The running total of lives lost, as compiled by Johns Hopkins University, is nearly equal to the number of Americans killed in World II. It is about the population of Tulsa, Oklahoma; Tampa, Florida; or New Orleans. It is equivalent to the sea of humanity that was at Woodstock in 1969.
It is just short of the estimated 409,000 Americans who died in 2019 of strokes, Alzheimer’s, diabetes, flu and pneumonia combined.
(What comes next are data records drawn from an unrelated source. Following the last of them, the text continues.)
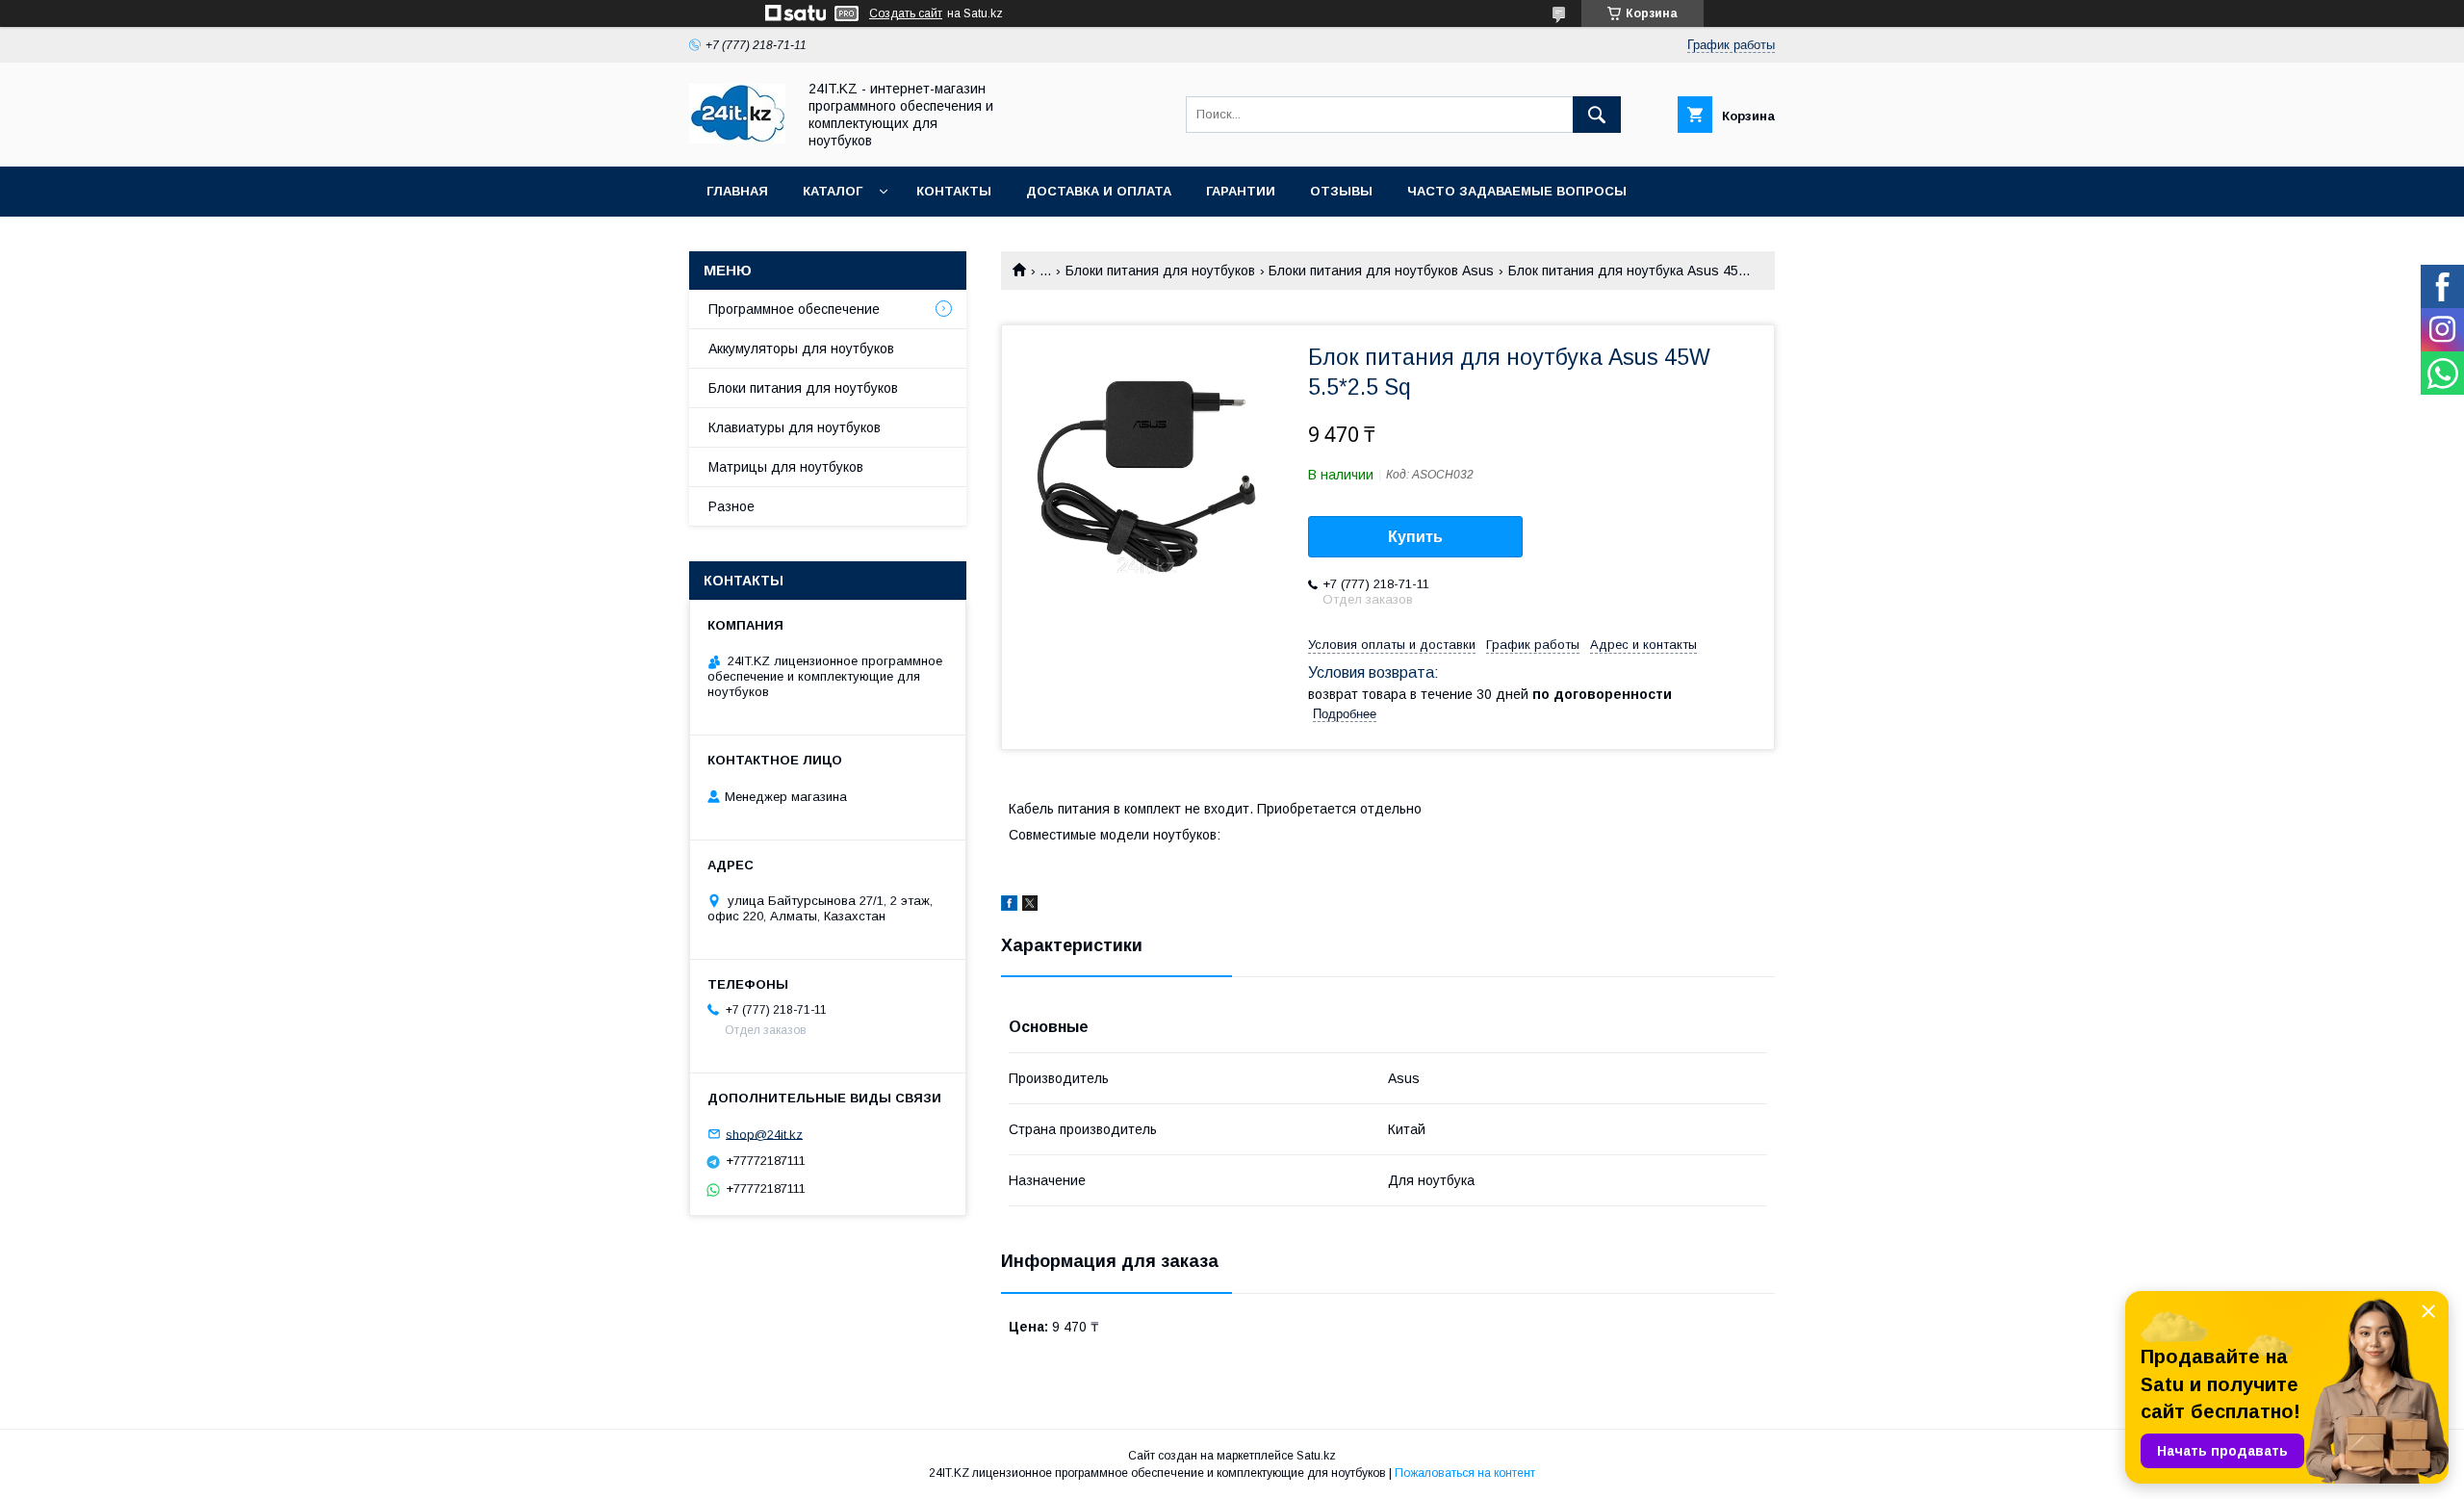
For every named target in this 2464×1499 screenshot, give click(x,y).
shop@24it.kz (764, 1133)
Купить (1415, 537)
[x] (1030, 906)
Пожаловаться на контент (1465, 1473)
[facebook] (1009, 906)
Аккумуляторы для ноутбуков (801, 348)
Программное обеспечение (794, 309)
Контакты (953, 191)
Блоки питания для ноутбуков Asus (1381, 270)
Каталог (832, 191)
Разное (731, 506)
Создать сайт (905, 13)
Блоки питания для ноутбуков (1160, 270)
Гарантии (1240, 191)
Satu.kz (1316, 1455)
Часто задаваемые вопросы (1517, 191)
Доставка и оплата (1098, 191)
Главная (737, 191)
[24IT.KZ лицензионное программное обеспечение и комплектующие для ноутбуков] (737, 138)
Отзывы (1341, 191)
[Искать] (1597, 114)
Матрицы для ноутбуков (785, 467)
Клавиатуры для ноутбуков (794, 427)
READ MORE: California becomes first state to top 3 million virus cases
And the virus isn’t finished with the U.S. by any means, even with the arrival of the vaccines that could finally vanquish the outbreak: A widely cited model by the University of Washington projects the death toll will reach nearly 567,000 by May 1.
While the Trump administration has been credited with Operation Warp Speed, the crash program to develop and distribute coronavirus vaccines, Trump has repeatedly downplayed the threat, mocked masks, railed against lockdowns, promoted unproven and unsafe treatments, undercut scientific experts and expressed scant compassion for the victims.
Even his own bout with COVID-19 seemed to leave him unchanged.
The White House defended the administration.
“We grieve every single life lost to this pandemic, and thanks to the president’s leadership, Operation Warp Speed has led to the development of multiple safe and effective vaccines in record time, something many said would never happen,” said White House spokesman Judd Deere.
President-elect Joe Biden takes office on Wednesday.
READ MORE: Biden’s COVID-19 aid plan could revamp economy, prompt GOP resistance
The nation reached the 400,000 milestone in just under a year. The first known deaths from the virus in the U.S. were in early February 2020, both of them in Santa Clara County, California.
While the count is based on figures supplied by government agencies around the world, the real death toll is believed to be significantly higher, in part because of inadequate testing and cases inaccurately attributed to other causes early on.
It took four months to reach the first 100,000 dead. It took just over a month to go from 300,000 to 400,000.